The nearby Whareroa School had closed by the mid-1930s. In December 1935, the Taranaki Education Board discussed a renewed request for a grant to convey the district's schoolchildren from Manawapou Road to Hāwera, which the department had declined; board members noted that some children could instead travel by train from Whareroa station to Tawhiti School.

=== 1947 derailment ===
On 6 April 1947, a southbound railcar travelling from Hāwera collided with cattle being driven across the Whareroa level crossing. About 100 cattle, consigned to the Pātea Freezing Works, were being moved over the crossing towards the main highway when the railcar, only a few minutes out of Hāwera, struck the herd. The railcar's front wheels were lifted off the rails by the impact, though it did not overturn, and none of its roughly 36 passengers were injured. Eleven cattle were killed, with two carried around 30 yards by the collision and others thrown into the cattle-stops beside the crossing or into nearby scrub. Most passengers were taken on by bus while the railcar was inspected, resuming its journey that evening once cleared.

== Closure ==
Whareroa station closed to all traffic on 7 November 1965.

== Post-closure: dairy traffic ==
Although the station itself had closed, the site went on to a substantial second life. Operations began at the Kiwi Co-operative Dairies factory at Whareroa, three kilometres south of Hāwera, in August 1973, with capacity more than doubling in 1984 when Kiwi merged with the Taranaki Co-operative Dairy Company. Following Kiwi's 2001 merger with the New Zealand Dairy Group, the factory passed to Fonterra, and has been described as the world's largest dairy processing complex on a single site.

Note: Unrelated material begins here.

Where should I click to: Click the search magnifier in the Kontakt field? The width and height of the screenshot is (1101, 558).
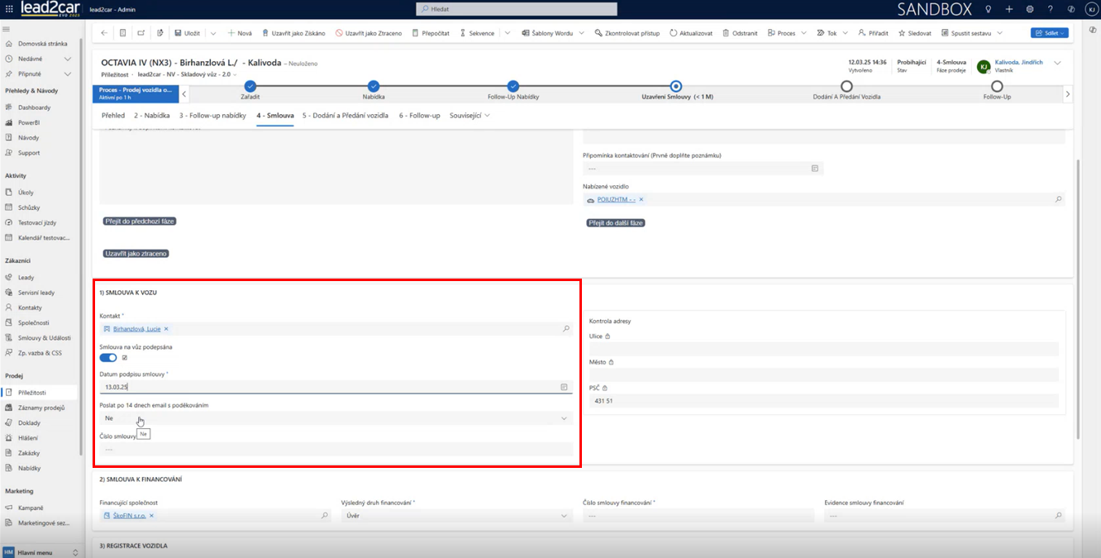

Tranz Rail introduced bulk milk trains in August 1997, running from Oringi and Longburn to the Whareroa dairy factory; the initial trains consisted of 16 bulk milk wagons carrying a combined 800,000 litres of milk. A separate rail yard was built to serve the factory, opening for railway traffic on 21 August 1998. By the early 21st century, Fonterra had become one of KiwiRail's major customers, with milk trains running daily through the roughly seven-month milking season from the Manawatū and Tararua districts to the Whareroa factory, which processes around 13 billion litres of milk annually for export to some 140 countries.

The pattern of outward rail traffic from Whareroa has shifted over time. In 2009, Fonterra redirected a large share of the factory's container traffic away from Port Taranaki to be railed instead to Auckland, Tauranga and Napier, a move reported to cut around 22,000 containers from the record 65,000 the port had handled the previous year; KiwiRail's chief executive at the time described the decision as Fonterra's own commercial choice rather than the result of any preferential arrangement. By 2019, product from Whareroa was instead being railed south to Palmerston North before being railed north again, a roundabout routing that KiwiRail hoped a reopened Stratford–Okahukura line might shorten.

The line past the former station remains in active use. In November 2025, a freight train travelling from New Plymouth to Palmerston North partially derailed just outside the Whareroa factory, closing the Taranaki Line for several days while KiwiRail cleared the site; no injuries were reported.